だがしかし、彼の情熱は本物だ。いつか来ると信じている平和な世界を目指して、彼は武器を作り続ける。
なぜそこまで武器づくりにこだわるのかと聞かれると、彼はいつもこう答える。「大宇宙の意志が囁くのよ……ロリをが安心して過ごせる平和な世界を作れと!」(ソート:風評被害受けるからやめてほしい
5:幕間『天空のBBA・イシュル』クリア後解放
女神イシュルの弩を作ったことで知られる彼ではあるが、じつはイシュルとの仲はあんまりよろしくない。

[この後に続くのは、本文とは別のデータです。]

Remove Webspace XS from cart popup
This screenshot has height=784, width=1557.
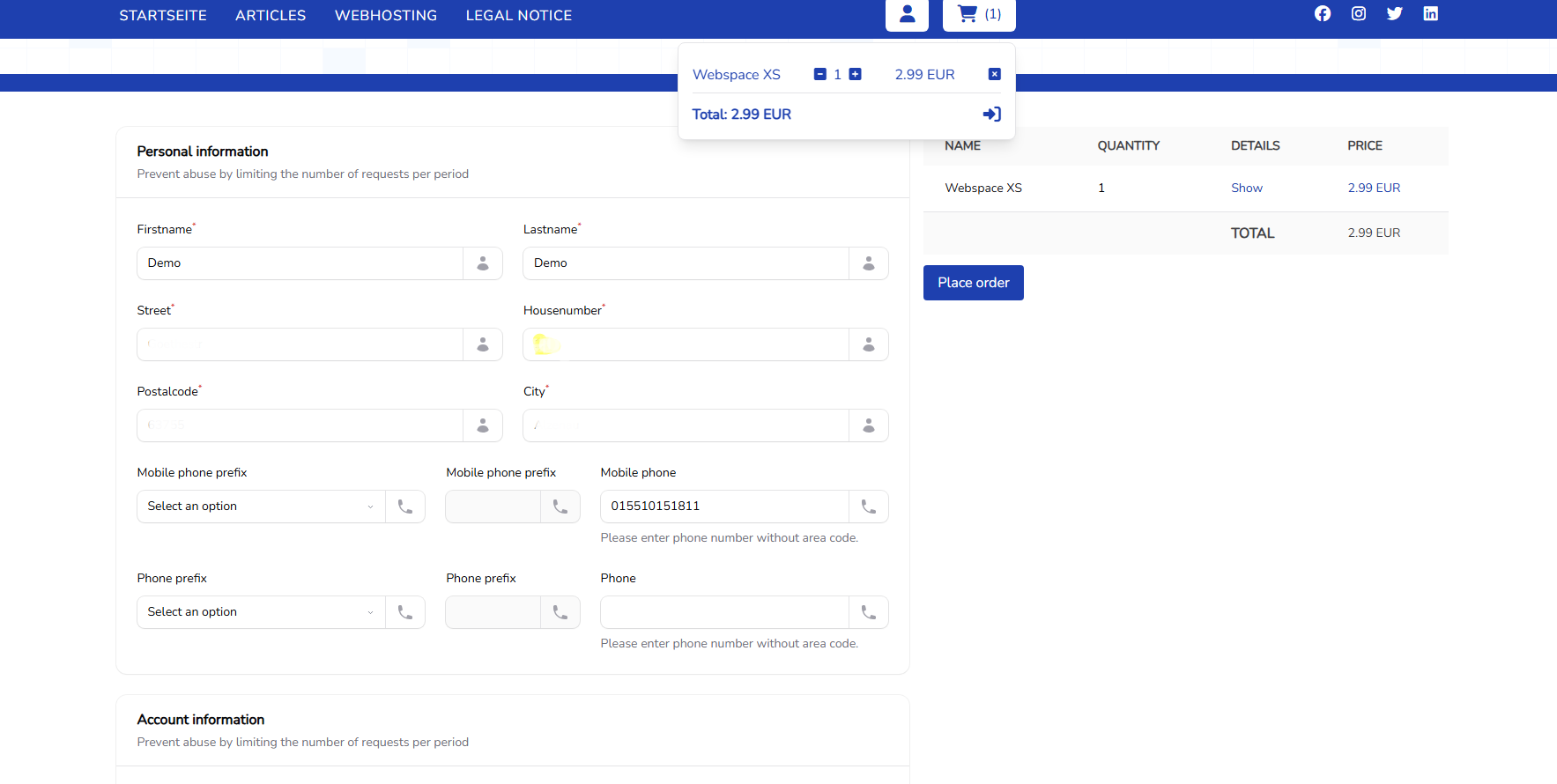tap(994, 74)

ただ彼女の数いる夫の中でも特別と言われるナーブとは割と仲良くしている模様で、よくイシュルの愚痴を漏らす彼と酒を飲むところが目撃されていたりする。
お互い酷い女につき合わされてと、話し合う彼らの背中はすすけて見え、イシュルに対する深い恨みが見て取れる。
だが、基本的に眷族としてイシュルを立てるナーブとは違い、彼はイシュルに対して非常に辛辣だ。
名前は絶対に呼ばず常に「天空のBBA」と呼び、自分が作った弩を勝手につくりかえられたことをいつまでもネチネチといびっては、イシュルに弩の一撃を食らって消し飛ばされる日々を送っている。
だが、それでも彼はイシュルに弩を作ったのだ。きっとそれが世界を良くすると信じて……。
その信頼に応えられなかったことを、イシュル自身も後悔しているようで、彼の罵詈雑言だけは二言三言だけは聞いてくれるらしい。聞くだけで反省はしないがゆえに、いつも最後は消し飛ばしにかかるが。
そんな何とも複雑な関係を構築している三柱なので、あんまりそのあたりは煽らない様にするべきだろう。
今回のようにとばっちりをうけてしまっては、体がいくつあってももたないのだから……。
…†…†…………†…†…
ソーシャルゲーム《《守護神霊》コレクション》wiki『ペディタハ』の記事より。